Binance addresses bankruptcy rumors
Binance’s official statement regarding the withdrawal test came after co-founder He Yi responded to the “withdrawal movement” launched by the overseas community.
Cryptopolitan reported Last week, Binance CEO Yi He shared a post on X to address ongoing rumors about the platform’s bankruptcy, claiming that the chatter had actually increased the number of exchange addresses.
“Some of our friends in the community have started a vigorous withdrawal campaign. We still don’t know why deposits have increased since the campaign started, but we believe it is also good to stress test all platforms regularly,” she claimed.
This is not the first time Binance has dealt with FUD. In a recent episode of the All-In Podcast hosted by Chamath Palihapitiya CZ told how the relationship with SBF broke down when the convicted FTX executives began poaching employees, attempting to poach big clients from Binance, and using their significant political influence in Washington, D.C., to lobby for regulations that would essentially “cut” Binance from the American market.
CZ clarified that the November 2022 tweet announcing that Binance would sell its remaining FTT tokens was not a planned attack to destroy its competitors. He was appalled by FTX’s complete lack of liquidity and said he was unaware that SBF was supposed to have liquidity. Misuse of customer funds on a scale that was later revealed in court.

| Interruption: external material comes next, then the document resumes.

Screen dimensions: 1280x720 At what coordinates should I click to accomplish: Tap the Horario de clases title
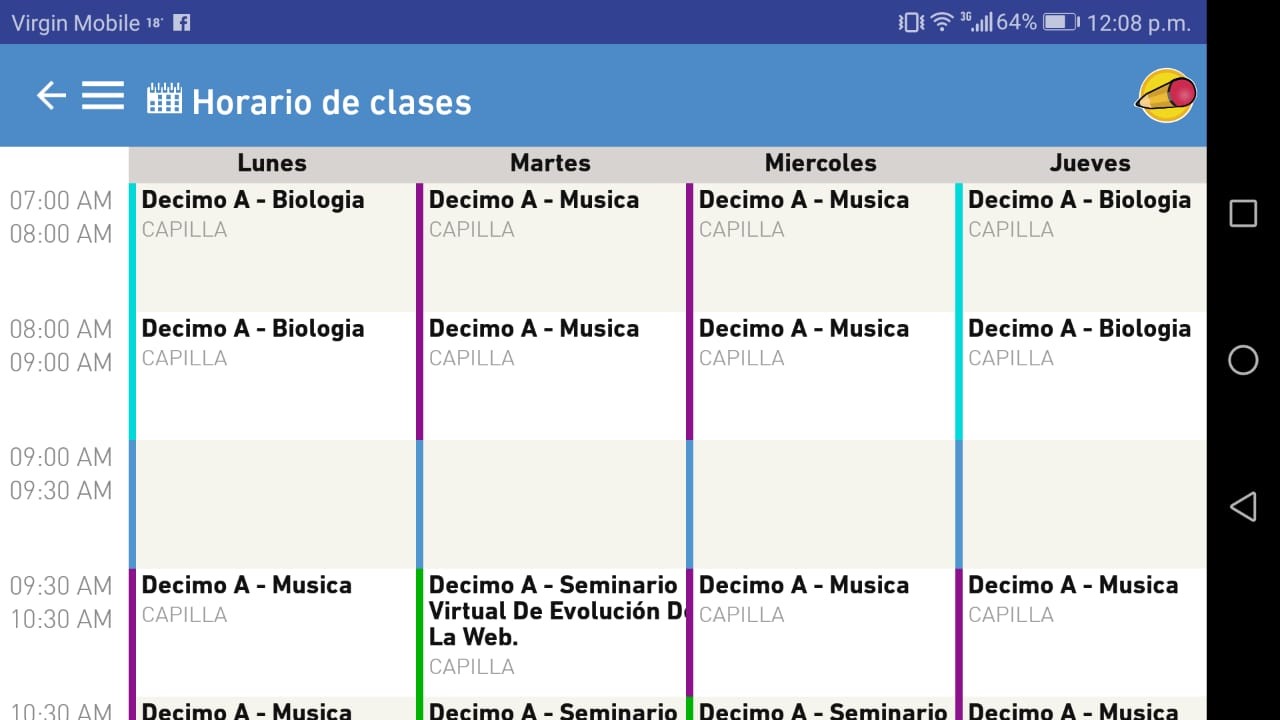pyautogui.click(x=331, y=101)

Sam Bankman Freed remains in federal prison, currently serving the first half of a 25-year sentence. The latest report from FTX’s bankruptcy proceedings shows that most creditors have now been repaid in full, thanks to soaring real estate holding prices in 2025 and 2026.
Although the veracity of the relevant FUD statements still requires further verification, on-chain evidence indicates that there is no actual bank run and that Binance is not showing any signs of bankruptcy.